■ WHAT TO PRODUCE ■
Would it be possible to quote, exactly and in full, the lines from the one with "Image resolution: width=1520" through the end of the entries below?

■ DATA PROVIDED ■
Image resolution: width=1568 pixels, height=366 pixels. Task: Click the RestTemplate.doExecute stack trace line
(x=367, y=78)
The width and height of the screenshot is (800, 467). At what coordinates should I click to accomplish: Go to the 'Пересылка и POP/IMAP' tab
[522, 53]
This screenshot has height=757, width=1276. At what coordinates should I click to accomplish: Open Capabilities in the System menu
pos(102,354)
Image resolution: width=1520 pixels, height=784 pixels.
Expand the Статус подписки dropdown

■ SOLUTION ■
Image resolution: width=1520 pixels, height=784 pixels.
Expand the Статус подписки dropdown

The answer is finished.